NORTH Belfast MP John Finucane has repeated calls for the British Government to scrap its controversial bill on dealing with legacy issues from the conflict in the North.

The bill, which offers a conditional amnesty to those accused of killings during the conflict, was debated in the House of Lords on Tuesday.

At the bill's second reading in the House of Lords, the Northern Ireland Office (NIO) Minister Lord Caine outlined some of the amendments. He claimed they would include "a more robust process" around immunity from prosecution and improve the investigative powers of the information body and propose tougher penalties for those who refuse to co-operate.


Speaking to the North Belfast News, Sinn Féin MP John Finucane said: "I would share the analysis from human rights organisations, legal practitioners, NGO’s that this legislation is unamendable.

"Any tinkering around the edges will not address the concerns that have been raised since the outset.

"The British Government are gaslighting victims with this legislation. At the root of this is the ability for particular state actors to receive amnesties before a criminal court. This will prevent families from obtaining inquests and taking civil action through the Police Ombudsman.

"The British Government are choosing to ignore their own domestic and international human rights and legal responsibilities and obligations.

"I think it is unprecedented that there is that unanimous voice from every single political party on the island of Ireland and indeed in Britain, apart from the Tory party are against this as well as churches, human rights organisations, legal practitioners, academics, US Congress, Biden Administration and most importantly, the victims and their families."

Mr Finucane called on the British Government to listen and scrap the bill.

"The trauma of the Troubles has passes on through generations with grandchildren and even great grandchildren having to fight for justice. It is incredibly cruel," he added.

"As part of New Decade New Approach, the British Government promised to legislate for the Stormont House Agreement within 100 days but instead took unilateral action and went off in a completely different direction.

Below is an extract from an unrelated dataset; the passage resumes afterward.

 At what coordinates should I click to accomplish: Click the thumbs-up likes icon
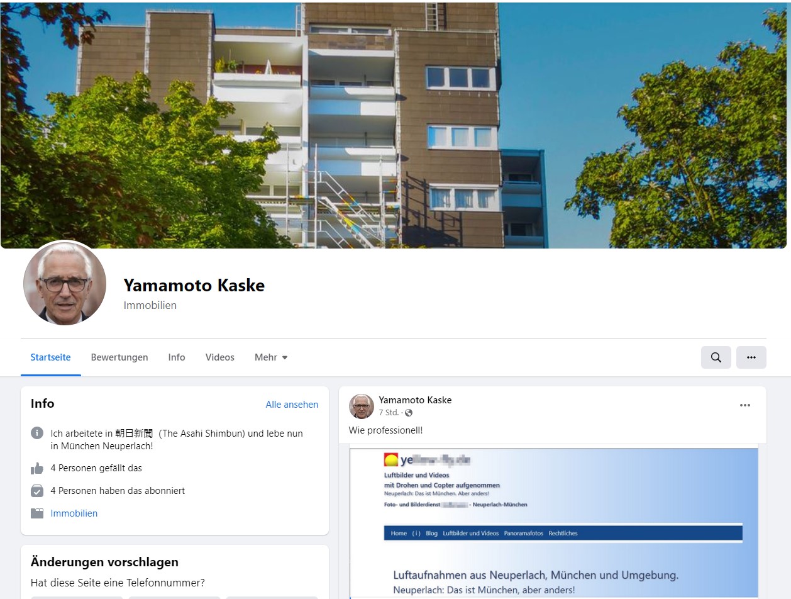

"If you are trying to pass legislation and impose it upon a society that has no appetite and support for it, then that is a starting point. It should send a message that the British Government need to scrap this bill and go back to the drawing board.

"Whether a family suffered a loss through republican actions, loyalist actions or state actions, this legislation will not discriminate in how it will prevent you from accessing truth and justice. The British Government need to listen and understand this legislation is unamendable.

"It is likely this bill will end up in the House of Commons at some stage and the unfortunate reality is that this Tory government still maintains a significant majority there.

"It is also cruel to impose that need to challenge this legislation in the courts upon families. Sinn Féin are also calling on the Irish Government to take an inter-state challenge against this legislation but that is a matter for them."